GOAL OF THE EXERCISE →
After going through the data below, state how many lines contain "dropdown", and nothing else.

•••

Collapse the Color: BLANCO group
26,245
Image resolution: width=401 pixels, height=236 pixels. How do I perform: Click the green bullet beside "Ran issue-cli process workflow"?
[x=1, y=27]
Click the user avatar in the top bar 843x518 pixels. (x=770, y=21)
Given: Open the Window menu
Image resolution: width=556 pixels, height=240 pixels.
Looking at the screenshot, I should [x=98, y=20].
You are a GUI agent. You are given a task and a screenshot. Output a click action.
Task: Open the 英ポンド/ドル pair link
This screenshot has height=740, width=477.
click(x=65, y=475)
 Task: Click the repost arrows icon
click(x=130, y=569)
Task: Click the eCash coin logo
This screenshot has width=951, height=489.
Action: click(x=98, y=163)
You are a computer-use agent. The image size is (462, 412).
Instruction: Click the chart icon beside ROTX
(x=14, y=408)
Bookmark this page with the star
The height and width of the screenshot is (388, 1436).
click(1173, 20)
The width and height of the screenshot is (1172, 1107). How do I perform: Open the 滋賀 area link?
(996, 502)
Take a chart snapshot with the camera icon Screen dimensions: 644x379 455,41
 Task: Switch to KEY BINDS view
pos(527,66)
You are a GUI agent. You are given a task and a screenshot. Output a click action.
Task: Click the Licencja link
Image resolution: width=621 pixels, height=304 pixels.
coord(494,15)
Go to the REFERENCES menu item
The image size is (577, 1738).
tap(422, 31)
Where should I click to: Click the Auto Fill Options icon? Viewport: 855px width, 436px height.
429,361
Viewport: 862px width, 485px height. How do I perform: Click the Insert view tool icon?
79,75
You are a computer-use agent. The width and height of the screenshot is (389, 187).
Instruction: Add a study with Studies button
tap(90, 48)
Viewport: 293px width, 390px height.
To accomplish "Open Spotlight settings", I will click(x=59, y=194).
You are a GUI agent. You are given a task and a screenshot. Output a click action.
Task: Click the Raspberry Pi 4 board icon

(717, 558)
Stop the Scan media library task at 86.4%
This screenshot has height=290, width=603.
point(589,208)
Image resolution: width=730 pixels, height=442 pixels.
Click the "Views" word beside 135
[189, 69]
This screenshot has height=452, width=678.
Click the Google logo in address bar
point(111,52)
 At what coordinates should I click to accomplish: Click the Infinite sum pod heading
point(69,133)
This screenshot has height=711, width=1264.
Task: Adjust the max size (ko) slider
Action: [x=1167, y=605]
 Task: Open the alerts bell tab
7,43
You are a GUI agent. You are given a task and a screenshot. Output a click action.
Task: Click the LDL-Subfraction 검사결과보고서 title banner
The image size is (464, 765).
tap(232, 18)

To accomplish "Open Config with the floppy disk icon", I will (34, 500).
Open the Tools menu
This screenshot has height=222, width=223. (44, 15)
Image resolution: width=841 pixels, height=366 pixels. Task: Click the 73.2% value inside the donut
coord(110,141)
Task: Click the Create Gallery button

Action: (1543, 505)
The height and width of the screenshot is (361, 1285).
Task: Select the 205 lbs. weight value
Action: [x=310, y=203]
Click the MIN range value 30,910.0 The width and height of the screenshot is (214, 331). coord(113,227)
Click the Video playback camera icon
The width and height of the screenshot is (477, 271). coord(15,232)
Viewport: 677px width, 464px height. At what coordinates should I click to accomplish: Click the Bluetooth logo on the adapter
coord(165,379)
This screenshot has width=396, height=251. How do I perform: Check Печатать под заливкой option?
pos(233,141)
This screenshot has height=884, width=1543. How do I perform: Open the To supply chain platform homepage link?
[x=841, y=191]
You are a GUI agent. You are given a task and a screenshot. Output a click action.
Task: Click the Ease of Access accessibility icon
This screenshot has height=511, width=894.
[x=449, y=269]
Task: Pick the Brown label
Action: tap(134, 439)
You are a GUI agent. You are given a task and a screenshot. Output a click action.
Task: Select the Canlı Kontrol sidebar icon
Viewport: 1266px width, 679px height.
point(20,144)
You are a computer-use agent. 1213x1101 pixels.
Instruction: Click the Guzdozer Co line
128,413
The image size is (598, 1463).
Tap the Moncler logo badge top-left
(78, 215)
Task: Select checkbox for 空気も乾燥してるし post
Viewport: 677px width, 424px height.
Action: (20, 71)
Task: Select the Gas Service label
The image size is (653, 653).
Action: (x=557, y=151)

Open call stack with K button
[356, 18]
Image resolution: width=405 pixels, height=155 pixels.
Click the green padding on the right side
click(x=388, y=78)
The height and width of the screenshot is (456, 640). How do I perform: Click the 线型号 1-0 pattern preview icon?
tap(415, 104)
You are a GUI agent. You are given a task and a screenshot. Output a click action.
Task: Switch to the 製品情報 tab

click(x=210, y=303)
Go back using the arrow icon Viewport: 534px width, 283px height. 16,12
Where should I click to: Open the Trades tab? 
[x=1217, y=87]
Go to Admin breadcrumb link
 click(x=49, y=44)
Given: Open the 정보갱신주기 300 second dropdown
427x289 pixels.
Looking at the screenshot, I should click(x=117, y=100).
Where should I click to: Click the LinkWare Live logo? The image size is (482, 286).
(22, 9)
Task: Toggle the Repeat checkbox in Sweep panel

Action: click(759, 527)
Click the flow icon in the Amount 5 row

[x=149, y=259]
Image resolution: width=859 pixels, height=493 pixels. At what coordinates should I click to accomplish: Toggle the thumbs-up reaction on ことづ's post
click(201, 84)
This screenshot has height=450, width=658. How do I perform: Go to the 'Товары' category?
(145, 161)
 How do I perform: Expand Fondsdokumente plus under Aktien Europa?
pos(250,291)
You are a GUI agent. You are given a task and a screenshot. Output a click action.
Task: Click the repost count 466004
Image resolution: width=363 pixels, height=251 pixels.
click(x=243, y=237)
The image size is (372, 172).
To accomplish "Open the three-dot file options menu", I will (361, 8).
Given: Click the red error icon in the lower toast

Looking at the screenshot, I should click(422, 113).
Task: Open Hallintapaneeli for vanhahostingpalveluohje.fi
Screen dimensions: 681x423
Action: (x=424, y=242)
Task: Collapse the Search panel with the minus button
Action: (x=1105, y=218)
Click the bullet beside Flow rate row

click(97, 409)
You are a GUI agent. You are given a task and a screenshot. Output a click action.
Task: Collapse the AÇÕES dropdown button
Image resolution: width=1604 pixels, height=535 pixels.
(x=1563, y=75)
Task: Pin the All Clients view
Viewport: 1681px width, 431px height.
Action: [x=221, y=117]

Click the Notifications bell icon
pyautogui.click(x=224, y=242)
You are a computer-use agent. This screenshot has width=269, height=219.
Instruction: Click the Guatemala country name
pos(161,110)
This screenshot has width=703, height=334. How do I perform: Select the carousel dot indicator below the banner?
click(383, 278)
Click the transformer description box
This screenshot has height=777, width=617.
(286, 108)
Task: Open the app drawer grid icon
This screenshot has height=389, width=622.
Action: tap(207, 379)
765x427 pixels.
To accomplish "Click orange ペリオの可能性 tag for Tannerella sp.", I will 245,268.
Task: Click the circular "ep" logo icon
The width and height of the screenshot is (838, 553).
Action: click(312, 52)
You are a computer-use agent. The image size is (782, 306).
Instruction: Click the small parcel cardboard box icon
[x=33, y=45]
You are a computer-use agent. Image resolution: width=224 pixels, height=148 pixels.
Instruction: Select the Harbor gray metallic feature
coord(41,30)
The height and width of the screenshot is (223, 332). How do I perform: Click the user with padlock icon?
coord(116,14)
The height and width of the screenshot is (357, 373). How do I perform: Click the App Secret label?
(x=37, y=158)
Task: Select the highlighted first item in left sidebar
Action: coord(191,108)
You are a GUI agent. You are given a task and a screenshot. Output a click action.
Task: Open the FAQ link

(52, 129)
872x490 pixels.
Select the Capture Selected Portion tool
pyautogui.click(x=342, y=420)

•••

WRITTEN RESPONSE →
2